WORK REQUIRED:
Locate every line in the data that contains the string "target", and copy each such line. Matches are case-sensitive.
━━━━
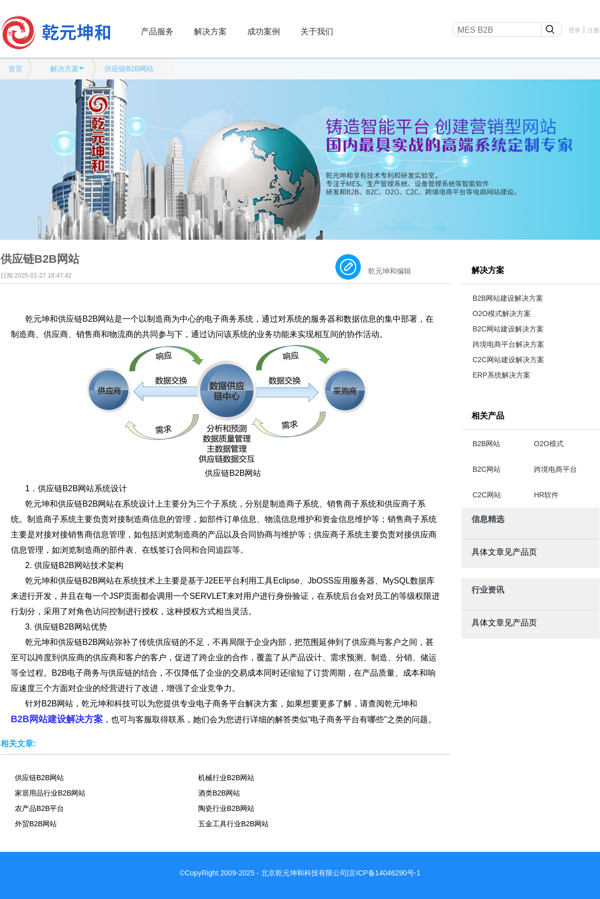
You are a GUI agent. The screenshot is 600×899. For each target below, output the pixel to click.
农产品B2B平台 (39, 808)
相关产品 (488, 415)
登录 (574, 30)
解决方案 (210, 31)
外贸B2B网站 (36, 824)
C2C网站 (487, 495)
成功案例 (263, 31)
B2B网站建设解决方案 (508, 298)
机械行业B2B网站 (226, 777)
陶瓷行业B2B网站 (226, 808)
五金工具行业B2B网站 (233, 824)
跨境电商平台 (555, 469)
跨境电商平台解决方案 (508, 344)
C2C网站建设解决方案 (508, 360)
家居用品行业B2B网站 (50, 793)
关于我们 (317, 31)
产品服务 (157, 31)
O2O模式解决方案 (502, 313)
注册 (593, 30)
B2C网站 (487, 469)
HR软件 (546, 495)
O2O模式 (549, 444)
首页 (15, 69)
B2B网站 (486, 444)
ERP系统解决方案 (501, 375)
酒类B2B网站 (219, 793)
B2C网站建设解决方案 (508, 329)
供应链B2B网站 (129, 69)
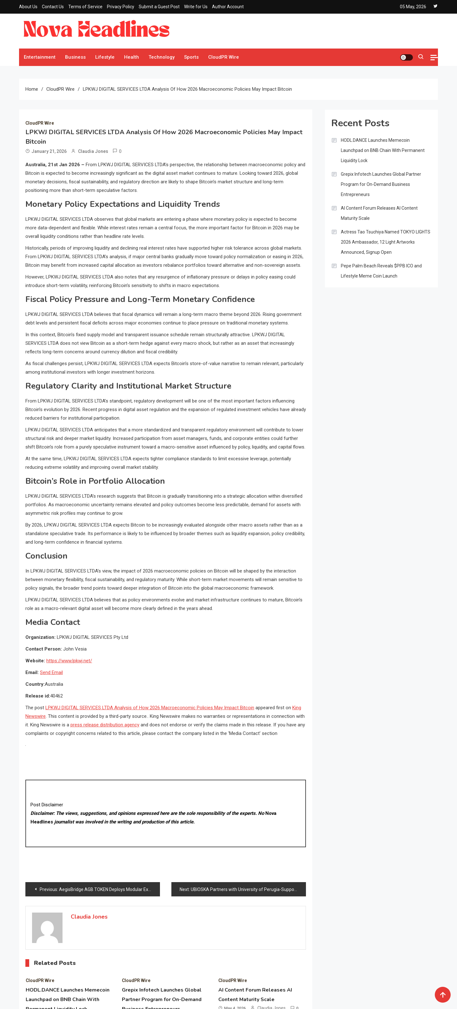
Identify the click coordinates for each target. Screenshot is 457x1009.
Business (75, 57)
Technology (162, 57)
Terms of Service (85, 6)
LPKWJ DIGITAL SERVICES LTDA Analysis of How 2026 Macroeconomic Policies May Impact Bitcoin (149, 708)
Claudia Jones (93, 151)
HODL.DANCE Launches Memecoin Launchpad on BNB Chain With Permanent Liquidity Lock (383, 150)
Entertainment (40, 57)
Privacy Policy (120, 6)
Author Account (228, 6)
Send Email (51, 672)
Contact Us (53, 6)
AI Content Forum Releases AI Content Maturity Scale (379, 213)
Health (131, 57)
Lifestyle (105, 57)
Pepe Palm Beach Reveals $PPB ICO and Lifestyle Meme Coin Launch (381, 270)
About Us (28, 6)
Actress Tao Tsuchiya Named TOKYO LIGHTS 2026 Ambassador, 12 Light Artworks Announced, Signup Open (385, 242)
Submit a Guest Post (159, 6)
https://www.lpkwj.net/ (69, 661)
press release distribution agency (104, 725)
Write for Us (196, 6)
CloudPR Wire (223, 57)
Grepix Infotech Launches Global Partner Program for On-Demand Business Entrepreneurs (381, 184)
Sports (191, 57)
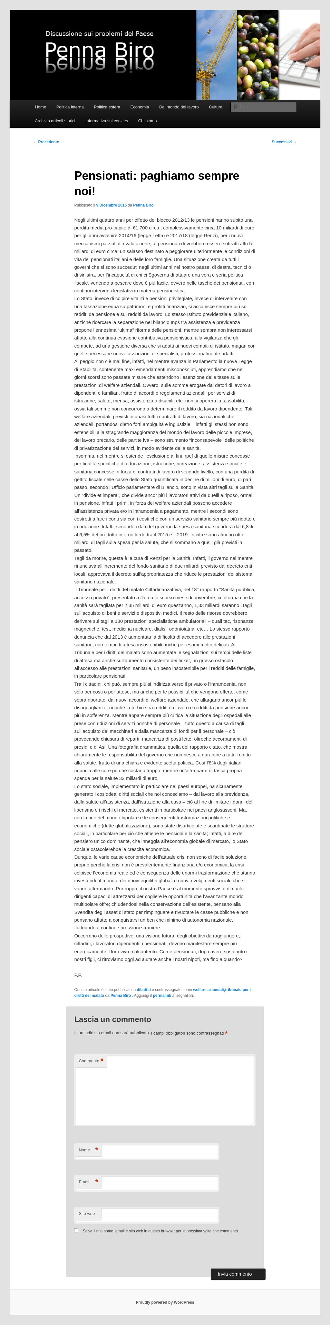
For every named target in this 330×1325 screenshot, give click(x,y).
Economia (140, 107)
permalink (162, 995)
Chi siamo (147, 120)
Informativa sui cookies (106, 120)
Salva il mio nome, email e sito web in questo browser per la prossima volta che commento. (161, 1231)
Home (40, 107)
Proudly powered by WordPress (165, 1302)
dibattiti (144, 989)
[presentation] (118, 1252)
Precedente (46, 142)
━━━━
SOLUTION TO THIS PROBLEM:
You are a GUI agent. The screenshot is 600×899. For each target below, output the pixel to click.
Identify the click coordinates for each target. Screenshot is 457x1009.
For every named target in this 330×1325 screenshot, give click(x,y).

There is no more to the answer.